What to do: Exclude all pictures from your copy of the data below, which should otherwise match exactly.

Start of Dataset entries

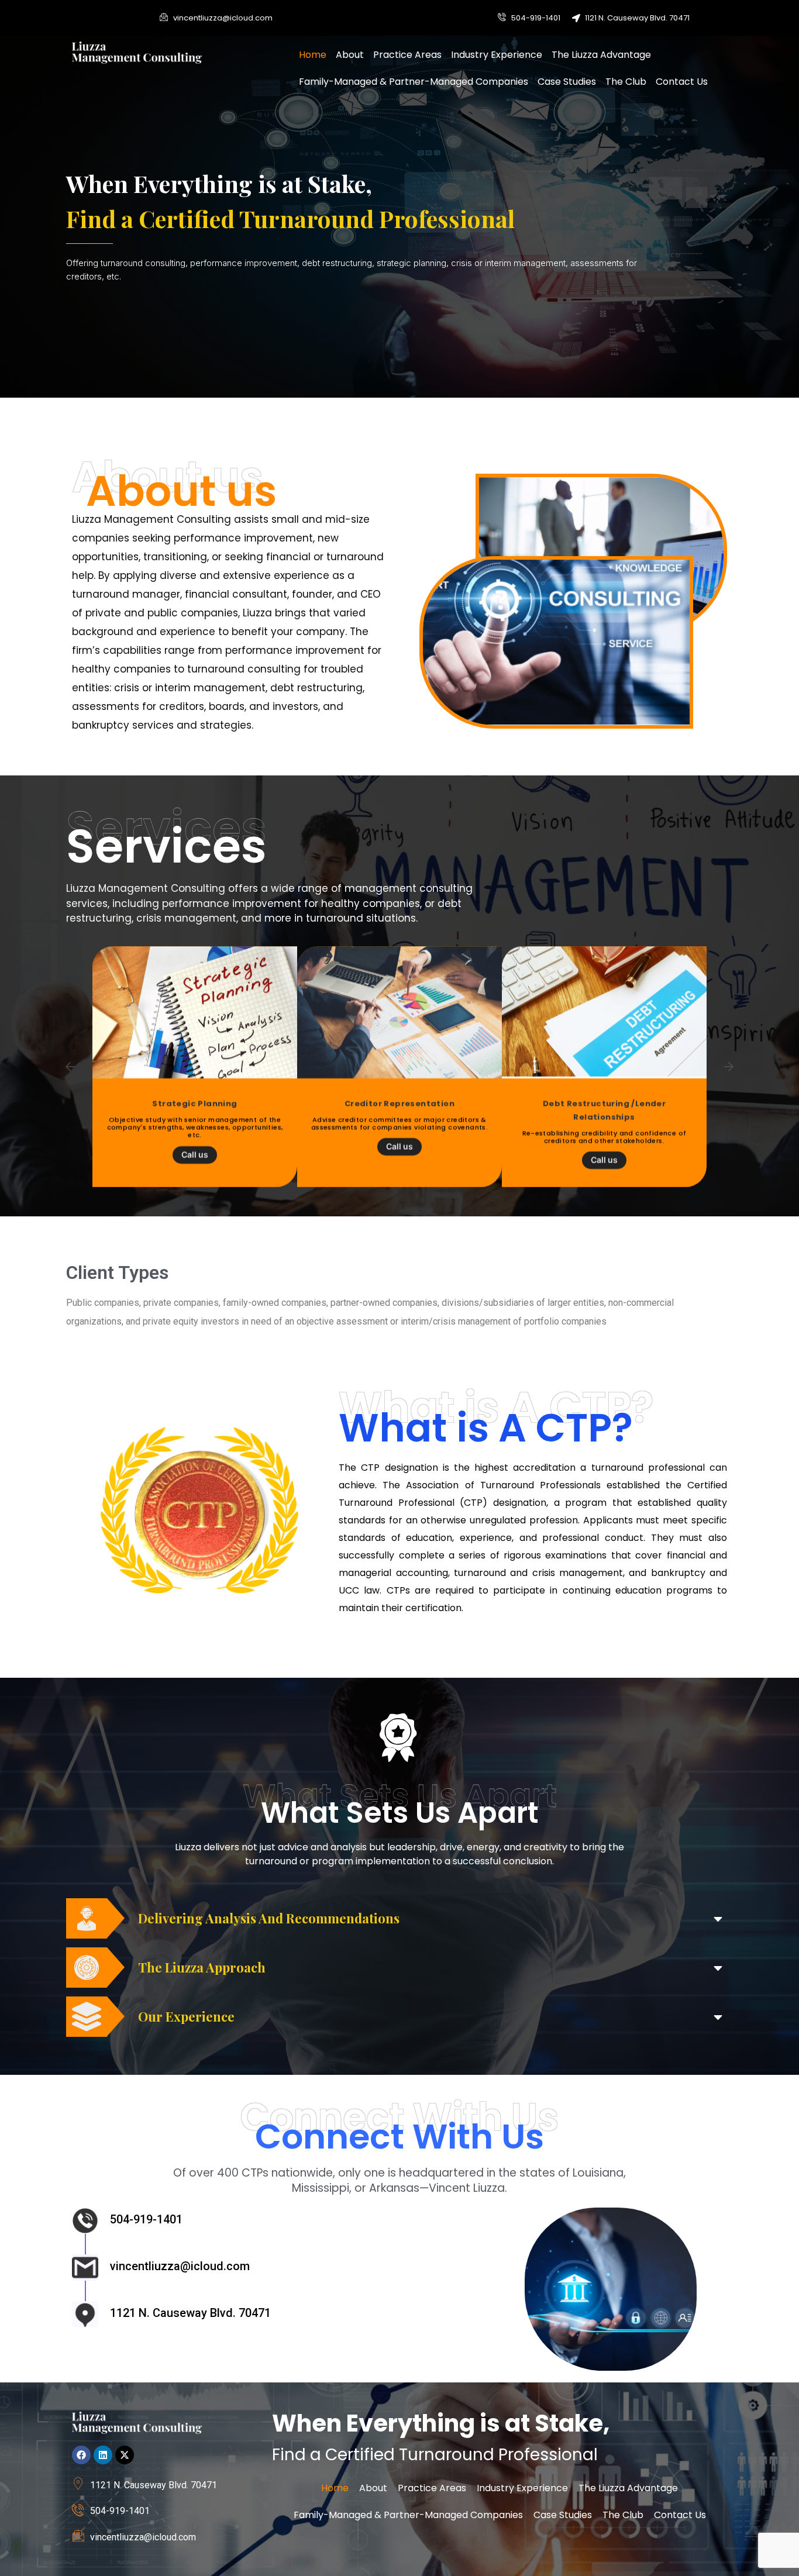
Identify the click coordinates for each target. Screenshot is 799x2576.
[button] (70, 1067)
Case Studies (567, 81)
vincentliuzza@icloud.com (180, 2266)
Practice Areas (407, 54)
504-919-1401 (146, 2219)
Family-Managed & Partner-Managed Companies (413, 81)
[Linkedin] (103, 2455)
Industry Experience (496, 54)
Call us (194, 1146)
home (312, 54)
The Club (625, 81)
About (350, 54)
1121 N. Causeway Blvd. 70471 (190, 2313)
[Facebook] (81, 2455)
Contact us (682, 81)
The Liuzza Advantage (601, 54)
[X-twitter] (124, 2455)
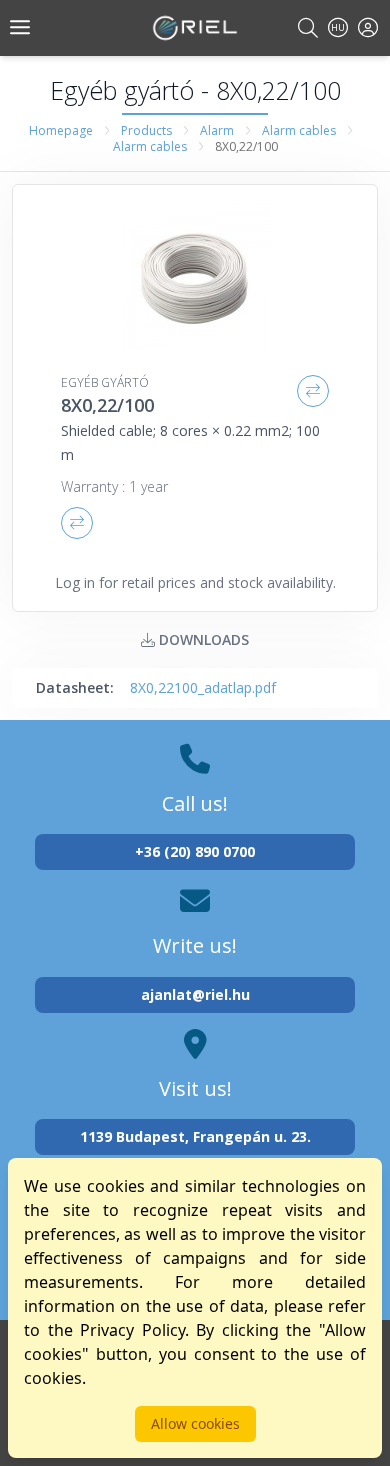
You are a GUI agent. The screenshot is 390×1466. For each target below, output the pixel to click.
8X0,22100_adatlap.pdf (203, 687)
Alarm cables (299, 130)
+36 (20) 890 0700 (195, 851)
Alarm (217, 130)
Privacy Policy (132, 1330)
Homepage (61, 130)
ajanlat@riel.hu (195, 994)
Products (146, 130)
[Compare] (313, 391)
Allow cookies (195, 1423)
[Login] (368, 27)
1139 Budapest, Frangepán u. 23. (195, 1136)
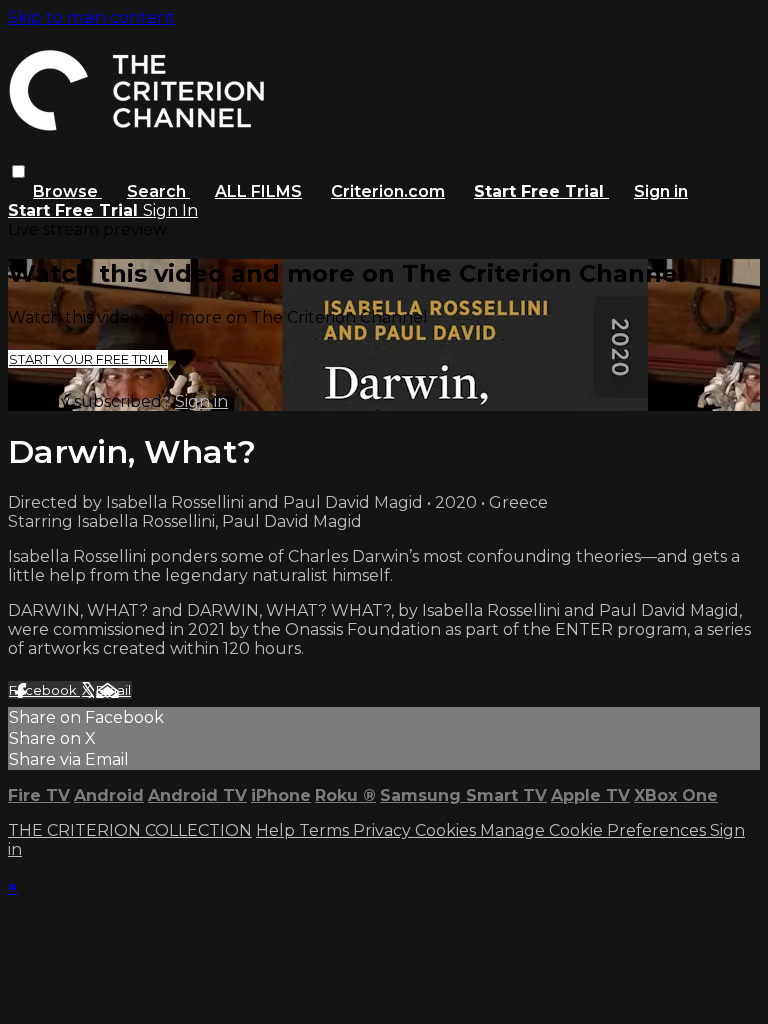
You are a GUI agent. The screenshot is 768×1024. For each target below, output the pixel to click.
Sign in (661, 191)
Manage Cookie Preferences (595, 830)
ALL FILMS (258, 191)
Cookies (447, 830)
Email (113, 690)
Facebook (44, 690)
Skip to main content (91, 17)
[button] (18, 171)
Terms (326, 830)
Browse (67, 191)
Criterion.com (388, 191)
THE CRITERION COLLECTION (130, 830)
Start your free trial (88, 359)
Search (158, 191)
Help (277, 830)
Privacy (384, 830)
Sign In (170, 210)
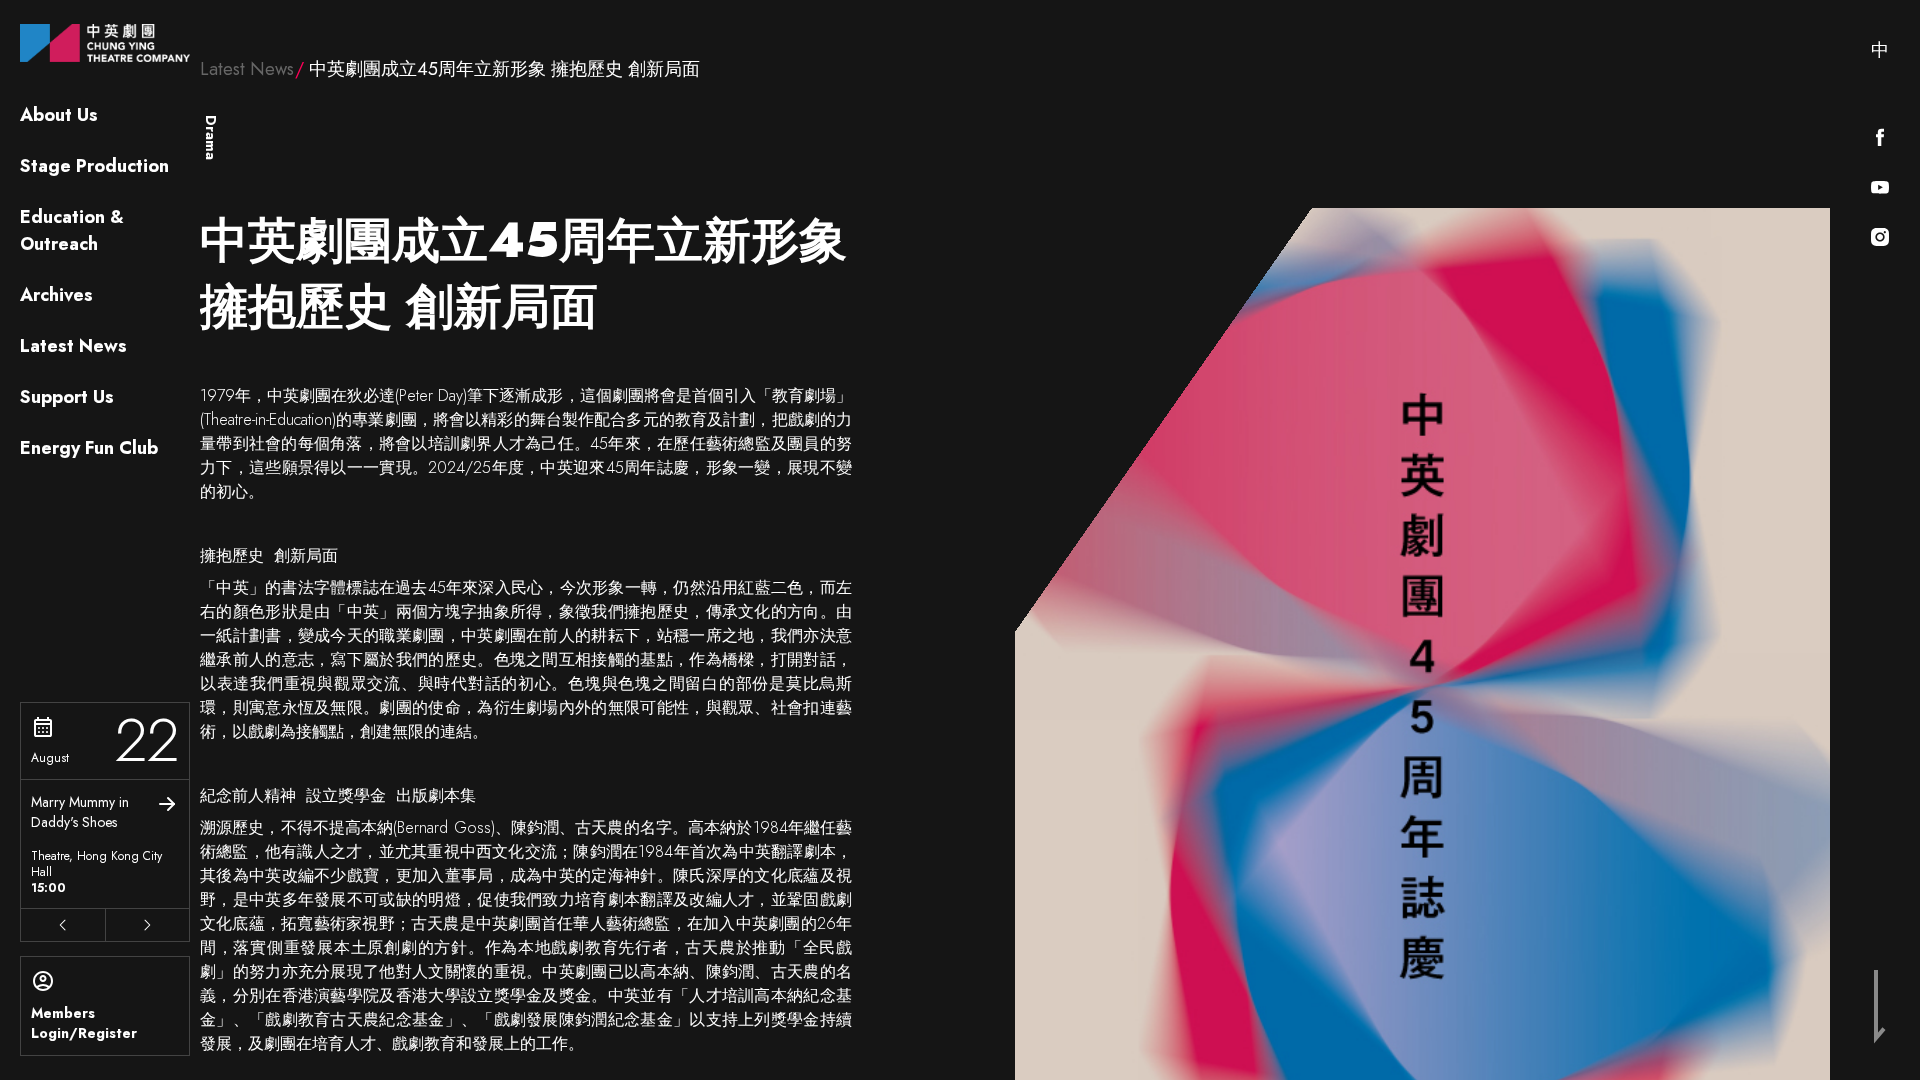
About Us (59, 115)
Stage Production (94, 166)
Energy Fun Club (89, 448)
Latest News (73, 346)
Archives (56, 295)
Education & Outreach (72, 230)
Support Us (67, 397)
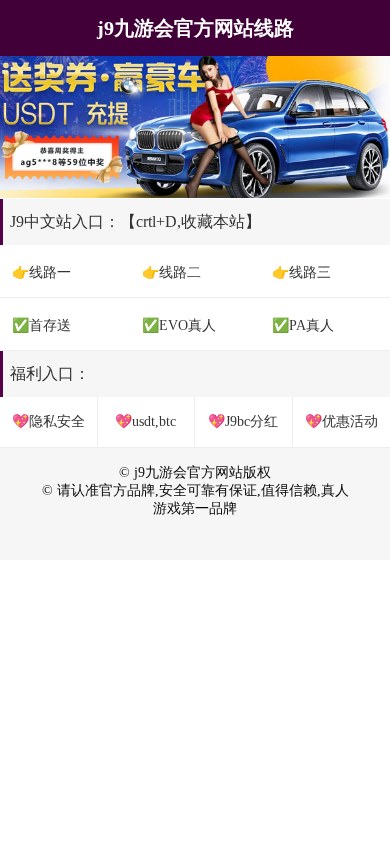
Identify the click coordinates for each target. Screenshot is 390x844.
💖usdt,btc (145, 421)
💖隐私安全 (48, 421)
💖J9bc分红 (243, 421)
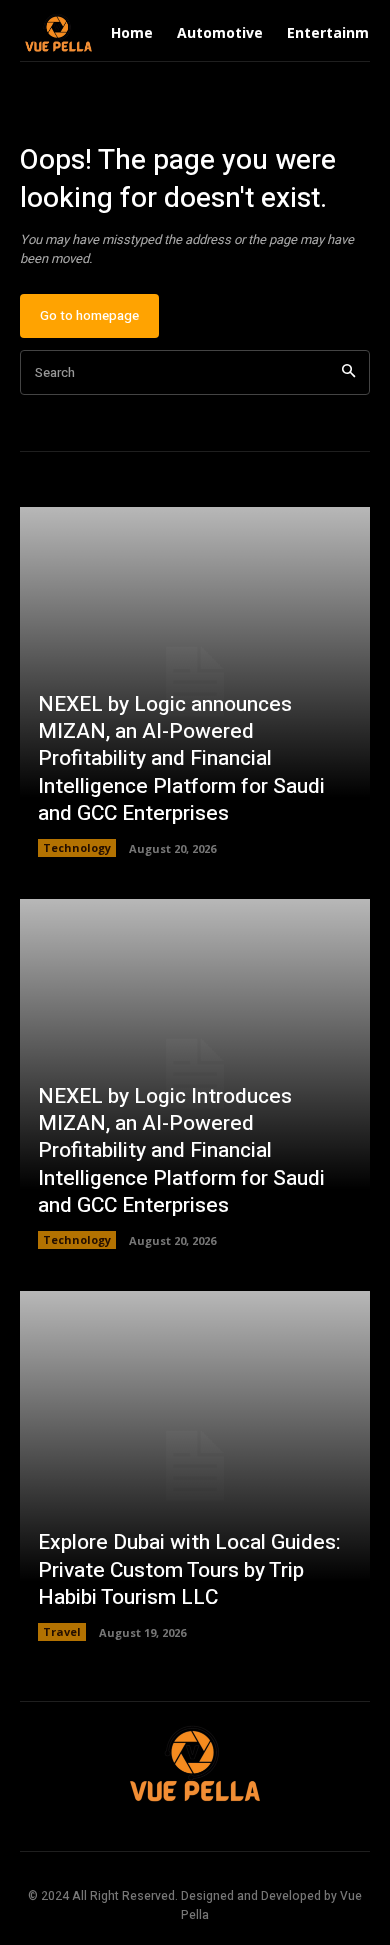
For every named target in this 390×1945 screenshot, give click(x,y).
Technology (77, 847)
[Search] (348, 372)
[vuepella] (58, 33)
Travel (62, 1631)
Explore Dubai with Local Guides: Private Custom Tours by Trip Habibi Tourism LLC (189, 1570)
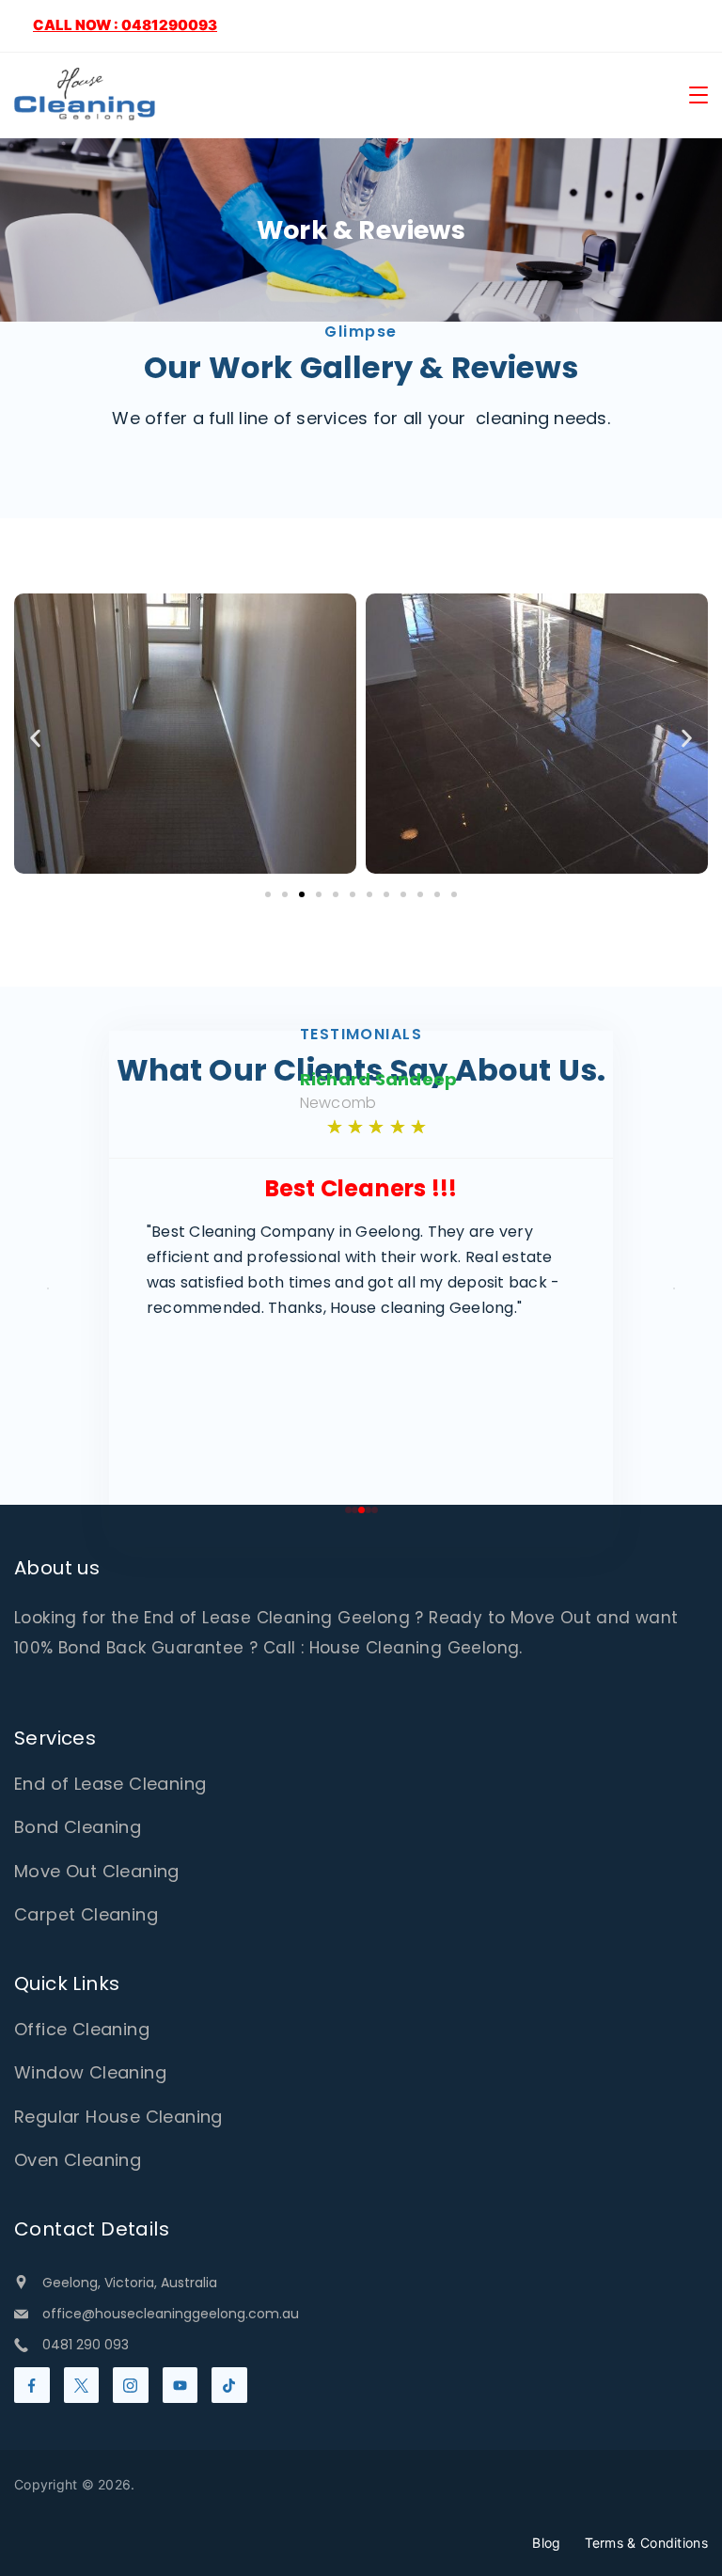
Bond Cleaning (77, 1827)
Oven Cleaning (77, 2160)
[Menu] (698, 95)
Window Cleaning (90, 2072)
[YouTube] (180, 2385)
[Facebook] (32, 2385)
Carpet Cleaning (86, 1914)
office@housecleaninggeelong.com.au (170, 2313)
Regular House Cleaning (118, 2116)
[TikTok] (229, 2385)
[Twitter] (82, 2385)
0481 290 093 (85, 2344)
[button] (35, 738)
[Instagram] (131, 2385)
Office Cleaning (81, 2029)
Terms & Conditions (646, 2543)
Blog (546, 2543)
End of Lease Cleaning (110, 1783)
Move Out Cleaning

End of Dataset entries

Exercise result:
Identify the click coordinates for each target. Screenshot is 799x2576.
[button] (70, 1067)
Case Studies (567, 81)
vincentliuzza@icloud.com (180, 2266)
Practice Areas (407, 54)
504-919-1401 (146, 2219)
Family-Managed & Partner-Managed Companies (413, 81)
[Linkedin] (103, 2455)
Industry Experience (496, 54)
Call us (194, 1146)
home (312, 54)
The Club (625, 81)
About (350, 54)
1121 N. Causeway Blvd. 70471 (190, 2313)
[Facebook] (81, 2455)
Contact us (682, 81)
The Liuzza Advantage (601, 54)
[X-twitter] (124, 2455)
You are a GUI agent. The screenshot is 390×1466. For each target below, output the pixel to click.
8X0,22100_adatlap.pdf (203, 687)
Alarm cables (299, 130)
+36 (20) 890 0700 (195, 851)
Alarm (217, 130)
Privacy Policy (132, 1330)
Homepage (61, 130)
ajanlat@riel.hu (195, 994)
Products (146, 130)
[Compare] (313, 391)
Allow cookies (195, 1423)
[Login] (368, 27)
1139 Budapest, Frangepán u. 23. (195, 1136)
You are a GUI agent. The screenshot is 768×1024. For each target below, output the pixel to click.
Sign in (661, 191)
Manage Cookie Preferences (595, 830)
ALL FILMS (258, 191)
Cookies (447, 830)
Email (113, 690)
Facebook (44, 690)
Skip to main content (91, 17)
[button] (18, 171)
Terms (326, 830)
Browse (67, 191)
Criterion.com (388, 191)
THE CRITERION COLLECTION (130, 830)
Start your free trial (88, 359)
Search (158, 191)
Help (277, 830)
Privacy (384, 830)
Sign In (170, 210)
About Us (59, 115)
Stage Production (94, 166)
Energy Fun Club (89, 448)
Latest News (73, 346)
Archives (56, 295)
Education & Outreach (72, 230)
Support Us (67, 397)
Identify the click coordinates for each target. Screenshot is 390x844.
💖usdt,btc (145, 421)
💖隐私安全 (48, 421)
💖J9bc分红 (243, 421)
For every named target in this 390×1945 screenshot, give click(x,y).
Technology (77, 847)
[Search] (348, 372)
[vuepella] (58, 33)
Travel (62, 1631)
Explore Dubai with Local Guides: Private Custom Tours by Trip Habibi Tourism LLC (189, 1570)
Bond Cleaning (77, 1827)
Oven Cleaning (77, 2160)
[Menu] (698, 95)
Window Cleaning (90, 2072)
[YouTube] (180, 2385)
[Facebook] (32, 2385)
Carpet Cleaning (86, 1914)
office@housecleaninggeelong.com.au (170, 2313)
Regular House Cleaning (118, 2116)
[TikTok] (229, 2385)
[Twitter] (82, 2385)
0481 290 093 (85, 2344)
[button] (35, 738)
[Instagram] (131, 2385)
Office Cleaning (81, 2029)
Terms & Conditions (646, 2543)
Blog (546, 2543)
End of Lease Cleaning (110, 1783)
Move Out Cleaning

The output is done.